> Extract:
= Beginning of Section =

Erica Tazel looked across the room at the man she was supposed to marry and said four words that changed everything: “I still want to.”
Not “I’ll be okay.” Not “we’ll figure it out.” Just — I still want to be your wife. Right there, in the middle of the worst news of their lives.
That moment happened on the day Russell Andrews found out he has ALS.
The Insecure, Better Call Saul, and Straight Outta Compton actor went public with his diagnosis for the first time on May 16, sitting beside Erica on CNN‘s The Story Is with Elex Michaelson. He’s 64 years old. And he’s been carrying this since last fall.
“I am a person living with ALS,” he said. “I was diagnosed in the late fall of last year.”
Here’s what makes this story different from every other celebrity health headline you’ve seen this week.
Andrews almost didn’t find out in time.
During COVID, he had a stroke. He blamed it on stress — because everything was stressful. Hollywood had shut down completely. The SAG-AFTRA strikes took out nearly three years of work. And somewhere in all of that, he lost his health insurance. No insurance meant no specialist.
So the dropped glasses at night, the twitches in his neck, the way his walk quietly changed — none of it got checked.
The moment coverage came back, his doctor sent him straight to a neurologist. Fifteen minutes into that appointment, it was confirmed. Andrews now believes that stroke during COVID was ALS showing up early — and the industry’s own crisis kept him from catching it.
Erica saw it coming before anyone else did.
“It took him longer to clean the pool. The way he walked — there were just subtle little things,” she told CNN. “I was like, something is definitely wrong.”
She was the one who pushed him to go. She was the one sitting beside him when the answer finally came. And when it did, she didn’t flinch.
She described feeling calm — not relieved, but clear. Like the fog of months of unanswered questions had finally lifted. She looked at Andrews and told him she still wanted to marry him. And she meant it.
Tazel, who built her own career across decades including the landmark series Roots, has stepped into the role of his caregiver alongside being his fiancée. Two roles. One person. No hesitation.
ALS is brutal. It slowly destroys the nerve cells that control how you move, speak, and breathe. Most people diagnosed live three to five years. There is no cure.
But Andrews isn’t sitting with that number. He walked into a room full of strangers at the nonprofit ALS Network and found a community he never expected. “I found more care and attention than I anticipated,” he said. He, Erica, and his daughter Anya are now partnering with ALS Network during ALS Awareness Month to make sure other families find that same support.
No wedding date yet. But honestly — Erica already said yes in that doctor’s office.
And Andrews made one thing clear before the interview ended: “This moment is bigger than me. It’s about making sure people feel supported — and making sure we keep moving forward.”

= End of Section =

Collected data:

= Beginning of Section =

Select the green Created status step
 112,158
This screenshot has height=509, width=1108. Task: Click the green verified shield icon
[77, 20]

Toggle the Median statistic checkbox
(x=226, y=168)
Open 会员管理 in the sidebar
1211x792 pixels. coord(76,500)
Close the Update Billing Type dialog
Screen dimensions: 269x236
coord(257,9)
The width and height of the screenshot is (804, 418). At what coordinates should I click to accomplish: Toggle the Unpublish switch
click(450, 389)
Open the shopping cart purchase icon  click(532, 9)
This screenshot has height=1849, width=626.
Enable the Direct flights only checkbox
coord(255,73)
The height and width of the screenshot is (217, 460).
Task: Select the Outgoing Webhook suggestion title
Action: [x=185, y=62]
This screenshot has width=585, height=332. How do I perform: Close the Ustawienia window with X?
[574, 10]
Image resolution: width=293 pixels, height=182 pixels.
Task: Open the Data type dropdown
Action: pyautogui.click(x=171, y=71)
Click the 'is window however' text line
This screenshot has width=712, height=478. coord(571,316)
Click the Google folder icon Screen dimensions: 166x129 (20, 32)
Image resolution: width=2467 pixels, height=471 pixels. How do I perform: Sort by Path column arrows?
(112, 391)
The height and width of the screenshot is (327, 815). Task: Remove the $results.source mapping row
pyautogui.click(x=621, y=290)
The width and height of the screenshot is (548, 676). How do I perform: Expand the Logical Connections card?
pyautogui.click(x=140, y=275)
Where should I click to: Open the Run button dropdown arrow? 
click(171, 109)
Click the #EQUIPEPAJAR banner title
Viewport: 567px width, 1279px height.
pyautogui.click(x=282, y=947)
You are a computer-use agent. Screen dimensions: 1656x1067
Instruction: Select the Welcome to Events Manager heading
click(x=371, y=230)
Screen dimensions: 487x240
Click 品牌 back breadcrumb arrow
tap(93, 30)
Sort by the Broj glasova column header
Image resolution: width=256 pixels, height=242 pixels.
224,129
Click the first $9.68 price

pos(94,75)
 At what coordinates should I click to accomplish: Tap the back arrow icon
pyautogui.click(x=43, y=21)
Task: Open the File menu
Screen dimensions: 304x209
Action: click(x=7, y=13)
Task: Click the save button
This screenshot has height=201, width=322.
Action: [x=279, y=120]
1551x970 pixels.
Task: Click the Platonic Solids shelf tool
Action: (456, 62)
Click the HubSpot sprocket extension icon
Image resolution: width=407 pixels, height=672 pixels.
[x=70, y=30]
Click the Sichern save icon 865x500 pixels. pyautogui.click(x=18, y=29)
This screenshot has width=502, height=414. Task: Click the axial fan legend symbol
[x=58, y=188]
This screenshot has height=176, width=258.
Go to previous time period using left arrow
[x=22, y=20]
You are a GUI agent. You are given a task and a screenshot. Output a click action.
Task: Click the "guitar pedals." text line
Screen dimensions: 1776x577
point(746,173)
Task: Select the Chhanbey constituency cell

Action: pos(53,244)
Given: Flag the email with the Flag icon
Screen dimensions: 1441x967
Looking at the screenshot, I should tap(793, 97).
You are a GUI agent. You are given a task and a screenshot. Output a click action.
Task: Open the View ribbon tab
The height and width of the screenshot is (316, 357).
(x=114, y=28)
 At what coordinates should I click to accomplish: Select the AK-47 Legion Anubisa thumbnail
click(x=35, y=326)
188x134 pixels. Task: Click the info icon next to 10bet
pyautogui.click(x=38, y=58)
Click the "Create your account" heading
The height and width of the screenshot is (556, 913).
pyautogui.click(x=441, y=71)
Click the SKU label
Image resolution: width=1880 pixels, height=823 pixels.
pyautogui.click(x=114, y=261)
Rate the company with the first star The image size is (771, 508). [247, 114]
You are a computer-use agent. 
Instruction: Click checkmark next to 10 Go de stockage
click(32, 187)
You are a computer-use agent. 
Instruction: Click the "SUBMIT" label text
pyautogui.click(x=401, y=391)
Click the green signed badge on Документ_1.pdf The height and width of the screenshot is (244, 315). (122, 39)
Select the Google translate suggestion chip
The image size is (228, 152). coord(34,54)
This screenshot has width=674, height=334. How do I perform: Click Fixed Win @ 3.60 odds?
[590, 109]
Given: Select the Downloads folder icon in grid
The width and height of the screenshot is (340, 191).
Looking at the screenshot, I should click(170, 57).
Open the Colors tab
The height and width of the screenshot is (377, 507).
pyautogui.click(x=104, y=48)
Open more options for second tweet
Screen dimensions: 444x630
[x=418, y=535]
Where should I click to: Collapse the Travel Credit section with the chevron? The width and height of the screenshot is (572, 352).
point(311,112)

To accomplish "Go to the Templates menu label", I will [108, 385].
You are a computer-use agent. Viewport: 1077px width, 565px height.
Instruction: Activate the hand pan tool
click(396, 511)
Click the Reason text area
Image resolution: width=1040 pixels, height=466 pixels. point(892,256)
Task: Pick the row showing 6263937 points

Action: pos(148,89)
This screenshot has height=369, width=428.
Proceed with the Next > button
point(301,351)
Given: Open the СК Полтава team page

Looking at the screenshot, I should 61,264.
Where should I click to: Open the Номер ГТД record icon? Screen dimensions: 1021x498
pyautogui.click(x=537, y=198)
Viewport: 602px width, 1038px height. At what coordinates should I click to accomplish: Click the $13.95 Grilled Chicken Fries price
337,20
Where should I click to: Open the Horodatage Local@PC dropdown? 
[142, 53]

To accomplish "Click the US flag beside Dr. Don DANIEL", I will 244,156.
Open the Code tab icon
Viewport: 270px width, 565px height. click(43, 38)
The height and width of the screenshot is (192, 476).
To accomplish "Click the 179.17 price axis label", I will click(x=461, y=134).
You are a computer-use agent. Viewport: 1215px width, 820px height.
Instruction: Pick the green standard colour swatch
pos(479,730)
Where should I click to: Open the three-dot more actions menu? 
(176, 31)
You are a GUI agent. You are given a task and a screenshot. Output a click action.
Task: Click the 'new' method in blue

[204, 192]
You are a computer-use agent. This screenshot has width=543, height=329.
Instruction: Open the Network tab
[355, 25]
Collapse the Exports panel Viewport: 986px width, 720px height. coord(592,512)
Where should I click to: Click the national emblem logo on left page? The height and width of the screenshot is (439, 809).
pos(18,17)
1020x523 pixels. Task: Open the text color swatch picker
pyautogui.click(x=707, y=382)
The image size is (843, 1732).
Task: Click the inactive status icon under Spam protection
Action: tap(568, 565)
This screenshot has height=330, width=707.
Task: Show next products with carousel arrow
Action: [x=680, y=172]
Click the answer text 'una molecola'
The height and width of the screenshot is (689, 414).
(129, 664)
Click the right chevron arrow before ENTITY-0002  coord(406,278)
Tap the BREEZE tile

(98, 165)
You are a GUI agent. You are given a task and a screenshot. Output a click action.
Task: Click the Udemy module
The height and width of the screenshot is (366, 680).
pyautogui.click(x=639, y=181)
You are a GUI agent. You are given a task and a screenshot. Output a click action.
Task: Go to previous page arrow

= End of Section =

> How to complete this task:
Please answer these questions from the article on Russell Andrews's ALS diagnosis:
1. On what date did Andrews first make his diagnosis public?
2. How far into the neurologist appointment was the diagnosis confirmed?
3. Which nonprofit are Andrews, Erica, and his daughter Anya partnering with?
The entries have nothing to do with this work.

> Answer to this problem:
1. May 16
2. Fifteen minutes
3. ALS Network